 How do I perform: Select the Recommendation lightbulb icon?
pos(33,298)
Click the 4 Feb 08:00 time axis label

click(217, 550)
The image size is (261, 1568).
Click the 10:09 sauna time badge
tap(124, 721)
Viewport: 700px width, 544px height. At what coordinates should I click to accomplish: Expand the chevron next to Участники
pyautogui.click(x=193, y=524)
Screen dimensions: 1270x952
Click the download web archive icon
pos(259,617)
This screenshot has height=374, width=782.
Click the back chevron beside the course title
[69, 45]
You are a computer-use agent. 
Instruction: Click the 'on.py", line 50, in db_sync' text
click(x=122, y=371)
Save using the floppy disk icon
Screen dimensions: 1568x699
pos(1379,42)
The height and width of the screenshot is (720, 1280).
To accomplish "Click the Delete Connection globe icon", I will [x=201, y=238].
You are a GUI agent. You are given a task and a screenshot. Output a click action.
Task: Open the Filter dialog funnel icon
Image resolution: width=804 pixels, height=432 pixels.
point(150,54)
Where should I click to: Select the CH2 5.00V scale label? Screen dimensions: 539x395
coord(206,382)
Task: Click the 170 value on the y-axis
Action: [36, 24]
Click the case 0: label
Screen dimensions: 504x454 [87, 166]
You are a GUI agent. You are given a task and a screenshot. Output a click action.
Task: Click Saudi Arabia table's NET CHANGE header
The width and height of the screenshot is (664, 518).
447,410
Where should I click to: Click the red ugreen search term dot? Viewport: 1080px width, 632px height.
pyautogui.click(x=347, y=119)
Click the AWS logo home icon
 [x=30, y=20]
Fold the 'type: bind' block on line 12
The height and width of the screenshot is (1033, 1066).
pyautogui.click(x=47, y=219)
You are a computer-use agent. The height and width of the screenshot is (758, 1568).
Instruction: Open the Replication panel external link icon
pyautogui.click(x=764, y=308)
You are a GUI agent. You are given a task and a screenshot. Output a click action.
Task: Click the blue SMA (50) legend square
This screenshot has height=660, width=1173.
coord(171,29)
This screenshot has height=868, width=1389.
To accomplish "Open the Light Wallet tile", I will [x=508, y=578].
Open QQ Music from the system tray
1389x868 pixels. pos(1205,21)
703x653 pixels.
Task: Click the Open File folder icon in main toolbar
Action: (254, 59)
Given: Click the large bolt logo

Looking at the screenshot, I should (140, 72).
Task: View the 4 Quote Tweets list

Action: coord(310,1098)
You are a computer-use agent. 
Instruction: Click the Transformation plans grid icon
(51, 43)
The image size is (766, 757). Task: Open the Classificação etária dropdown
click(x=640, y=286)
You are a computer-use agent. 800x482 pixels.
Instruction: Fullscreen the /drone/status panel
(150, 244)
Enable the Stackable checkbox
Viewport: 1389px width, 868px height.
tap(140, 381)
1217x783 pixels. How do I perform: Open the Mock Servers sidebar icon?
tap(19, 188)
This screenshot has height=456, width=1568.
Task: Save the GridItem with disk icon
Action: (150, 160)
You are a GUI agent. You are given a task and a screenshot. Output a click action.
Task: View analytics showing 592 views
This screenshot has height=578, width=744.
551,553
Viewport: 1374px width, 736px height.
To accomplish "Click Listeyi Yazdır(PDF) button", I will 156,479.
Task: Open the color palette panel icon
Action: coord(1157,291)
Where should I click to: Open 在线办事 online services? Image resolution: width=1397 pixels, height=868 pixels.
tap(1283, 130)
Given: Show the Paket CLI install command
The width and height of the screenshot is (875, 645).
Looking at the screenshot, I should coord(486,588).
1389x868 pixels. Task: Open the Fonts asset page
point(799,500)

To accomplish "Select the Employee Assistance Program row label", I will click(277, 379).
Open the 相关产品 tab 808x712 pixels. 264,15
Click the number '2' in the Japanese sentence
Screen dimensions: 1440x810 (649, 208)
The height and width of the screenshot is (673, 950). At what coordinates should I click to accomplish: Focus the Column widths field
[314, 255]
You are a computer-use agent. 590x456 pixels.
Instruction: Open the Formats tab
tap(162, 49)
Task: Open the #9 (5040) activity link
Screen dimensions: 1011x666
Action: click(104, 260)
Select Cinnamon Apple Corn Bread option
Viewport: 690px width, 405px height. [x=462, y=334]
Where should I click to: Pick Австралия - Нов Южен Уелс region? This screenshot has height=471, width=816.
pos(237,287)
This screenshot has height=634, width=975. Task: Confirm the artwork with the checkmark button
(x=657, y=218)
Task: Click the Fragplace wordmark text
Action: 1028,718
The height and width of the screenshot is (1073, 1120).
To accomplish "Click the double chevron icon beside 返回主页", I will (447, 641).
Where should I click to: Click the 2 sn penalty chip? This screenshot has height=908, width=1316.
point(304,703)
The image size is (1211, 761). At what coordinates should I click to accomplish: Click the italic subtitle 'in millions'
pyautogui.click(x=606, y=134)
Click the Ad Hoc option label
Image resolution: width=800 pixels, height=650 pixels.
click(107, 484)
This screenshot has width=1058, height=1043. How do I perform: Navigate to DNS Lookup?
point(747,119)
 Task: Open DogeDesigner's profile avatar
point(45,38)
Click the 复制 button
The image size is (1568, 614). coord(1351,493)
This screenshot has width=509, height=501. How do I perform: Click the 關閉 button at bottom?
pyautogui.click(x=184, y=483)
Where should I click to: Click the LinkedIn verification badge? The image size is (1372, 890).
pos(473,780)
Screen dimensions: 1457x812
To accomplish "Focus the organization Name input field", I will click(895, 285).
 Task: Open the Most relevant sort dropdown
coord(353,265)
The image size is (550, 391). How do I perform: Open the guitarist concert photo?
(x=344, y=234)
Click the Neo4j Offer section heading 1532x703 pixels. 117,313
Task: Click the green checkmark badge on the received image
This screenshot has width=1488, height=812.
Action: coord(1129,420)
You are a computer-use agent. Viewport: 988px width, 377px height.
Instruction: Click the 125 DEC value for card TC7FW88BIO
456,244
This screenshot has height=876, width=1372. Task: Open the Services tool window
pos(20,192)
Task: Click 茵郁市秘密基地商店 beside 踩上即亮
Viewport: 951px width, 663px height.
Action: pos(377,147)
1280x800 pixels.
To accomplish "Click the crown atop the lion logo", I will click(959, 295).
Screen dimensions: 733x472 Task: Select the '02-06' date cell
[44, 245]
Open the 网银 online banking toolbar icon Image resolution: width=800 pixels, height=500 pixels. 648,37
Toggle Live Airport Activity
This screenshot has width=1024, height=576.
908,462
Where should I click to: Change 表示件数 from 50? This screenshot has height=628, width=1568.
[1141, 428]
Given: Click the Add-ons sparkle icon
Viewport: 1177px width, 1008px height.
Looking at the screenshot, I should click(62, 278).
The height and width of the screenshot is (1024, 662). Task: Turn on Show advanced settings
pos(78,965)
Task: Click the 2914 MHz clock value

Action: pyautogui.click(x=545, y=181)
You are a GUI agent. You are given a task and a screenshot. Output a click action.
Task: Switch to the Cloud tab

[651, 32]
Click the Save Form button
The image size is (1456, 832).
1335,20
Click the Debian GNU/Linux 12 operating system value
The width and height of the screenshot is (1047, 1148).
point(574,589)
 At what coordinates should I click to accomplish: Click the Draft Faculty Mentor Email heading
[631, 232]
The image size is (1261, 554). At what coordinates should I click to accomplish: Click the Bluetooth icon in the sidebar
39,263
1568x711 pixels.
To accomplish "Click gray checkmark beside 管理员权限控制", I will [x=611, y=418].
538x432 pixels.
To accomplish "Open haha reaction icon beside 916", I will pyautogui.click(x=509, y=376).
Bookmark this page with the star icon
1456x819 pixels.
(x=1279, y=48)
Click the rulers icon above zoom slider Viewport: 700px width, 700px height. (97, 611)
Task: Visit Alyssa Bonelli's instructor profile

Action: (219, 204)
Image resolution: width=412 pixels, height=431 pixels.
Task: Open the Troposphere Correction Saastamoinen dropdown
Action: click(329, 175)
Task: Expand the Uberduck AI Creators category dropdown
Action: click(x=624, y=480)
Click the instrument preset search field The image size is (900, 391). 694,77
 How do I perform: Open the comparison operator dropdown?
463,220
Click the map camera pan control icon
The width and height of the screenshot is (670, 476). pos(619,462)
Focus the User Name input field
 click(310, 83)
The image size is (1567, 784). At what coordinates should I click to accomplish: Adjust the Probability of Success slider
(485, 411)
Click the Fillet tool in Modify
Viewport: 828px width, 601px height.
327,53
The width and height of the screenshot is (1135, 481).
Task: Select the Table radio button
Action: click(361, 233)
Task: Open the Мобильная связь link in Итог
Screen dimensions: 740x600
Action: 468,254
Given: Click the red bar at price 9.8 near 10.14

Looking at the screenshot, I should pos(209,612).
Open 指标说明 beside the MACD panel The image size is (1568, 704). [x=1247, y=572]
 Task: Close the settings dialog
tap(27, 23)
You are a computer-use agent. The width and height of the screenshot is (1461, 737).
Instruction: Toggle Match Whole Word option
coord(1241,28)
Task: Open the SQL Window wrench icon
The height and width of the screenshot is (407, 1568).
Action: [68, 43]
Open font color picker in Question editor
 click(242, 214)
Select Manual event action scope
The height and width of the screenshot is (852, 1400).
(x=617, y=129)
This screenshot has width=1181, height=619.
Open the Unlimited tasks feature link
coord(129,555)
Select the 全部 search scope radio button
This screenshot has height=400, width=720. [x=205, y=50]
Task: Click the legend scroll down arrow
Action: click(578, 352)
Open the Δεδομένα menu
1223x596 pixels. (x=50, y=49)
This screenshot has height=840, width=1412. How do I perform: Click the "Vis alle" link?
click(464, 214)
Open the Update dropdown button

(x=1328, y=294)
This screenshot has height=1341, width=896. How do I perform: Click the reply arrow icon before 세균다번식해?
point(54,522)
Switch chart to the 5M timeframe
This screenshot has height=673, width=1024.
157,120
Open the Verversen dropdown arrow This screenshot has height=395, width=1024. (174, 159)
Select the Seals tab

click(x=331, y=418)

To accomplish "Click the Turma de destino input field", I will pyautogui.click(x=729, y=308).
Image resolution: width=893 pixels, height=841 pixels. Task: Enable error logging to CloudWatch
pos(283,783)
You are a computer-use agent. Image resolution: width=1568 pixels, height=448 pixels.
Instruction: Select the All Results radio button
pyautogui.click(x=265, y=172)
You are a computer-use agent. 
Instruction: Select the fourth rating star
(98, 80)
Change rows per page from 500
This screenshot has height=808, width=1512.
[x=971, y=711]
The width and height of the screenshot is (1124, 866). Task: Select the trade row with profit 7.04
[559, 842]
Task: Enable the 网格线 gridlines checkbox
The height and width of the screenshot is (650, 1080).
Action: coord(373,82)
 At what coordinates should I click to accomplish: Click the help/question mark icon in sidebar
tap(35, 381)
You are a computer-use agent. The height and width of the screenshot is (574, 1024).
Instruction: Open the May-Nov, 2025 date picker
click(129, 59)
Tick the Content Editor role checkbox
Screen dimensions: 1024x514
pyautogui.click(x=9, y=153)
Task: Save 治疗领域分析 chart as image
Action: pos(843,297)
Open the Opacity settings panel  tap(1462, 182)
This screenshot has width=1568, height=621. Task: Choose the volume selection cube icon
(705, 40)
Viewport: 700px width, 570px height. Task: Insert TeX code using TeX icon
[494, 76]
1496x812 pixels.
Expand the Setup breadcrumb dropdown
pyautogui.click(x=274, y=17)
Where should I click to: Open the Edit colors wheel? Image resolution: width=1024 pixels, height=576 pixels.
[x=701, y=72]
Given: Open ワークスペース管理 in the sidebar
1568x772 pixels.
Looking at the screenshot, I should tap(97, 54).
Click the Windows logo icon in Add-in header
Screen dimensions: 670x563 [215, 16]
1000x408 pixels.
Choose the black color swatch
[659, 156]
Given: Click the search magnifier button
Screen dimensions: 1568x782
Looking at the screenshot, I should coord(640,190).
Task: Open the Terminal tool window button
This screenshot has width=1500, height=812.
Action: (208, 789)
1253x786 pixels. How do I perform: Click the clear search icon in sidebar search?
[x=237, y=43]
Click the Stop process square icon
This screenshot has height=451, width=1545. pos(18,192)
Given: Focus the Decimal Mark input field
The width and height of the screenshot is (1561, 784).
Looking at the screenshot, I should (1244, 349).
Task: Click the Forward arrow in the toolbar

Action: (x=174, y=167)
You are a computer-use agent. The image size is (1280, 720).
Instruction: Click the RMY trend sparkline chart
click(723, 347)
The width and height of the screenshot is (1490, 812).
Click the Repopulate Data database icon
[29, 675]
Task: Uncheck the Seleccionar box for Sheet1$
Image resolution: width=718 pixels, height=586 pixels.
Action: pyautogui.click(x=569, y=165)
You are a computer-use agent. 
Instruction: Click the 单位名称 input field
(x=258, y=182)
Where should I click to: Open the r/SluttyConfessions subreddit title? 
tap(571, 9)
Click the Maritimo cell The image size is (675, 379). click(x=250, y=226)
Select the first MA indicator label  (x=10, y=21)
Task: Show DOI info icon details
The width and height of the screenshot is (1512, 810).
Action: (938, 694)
== == ==
- **Your objective**:
Copy the items exactly, starting at the line that contains "The width and height of the screenshot is (1490, 812)." and continuing to the last line of the items.

- **Right answer**:
The width and height of the screenshot is (1490, 812).
Click the Repopulate Data database icon
[29, 675]
Task: Uncheck the Seleccionar box for Sheet1$
Image resolution: width=718 pixels, height=586 pixels.
Action: pyautogui.click(x=569, y=165)
You are a computer-use agent. 
Instruction: Click the 单位名称 input field
(x=258, y=182)
Where should I click to: Open the r/SluttyConfessions subreddit title? 
tap(571, 9)
Click the Maritimo cell The image size is (675, 379). click(x=250, y=226)
Select the first MA indicator label  (x=10, y=21)
Task: Show DOI info icon details
The width and height of the screenshot is (1512, 810).
Action: (938, 694)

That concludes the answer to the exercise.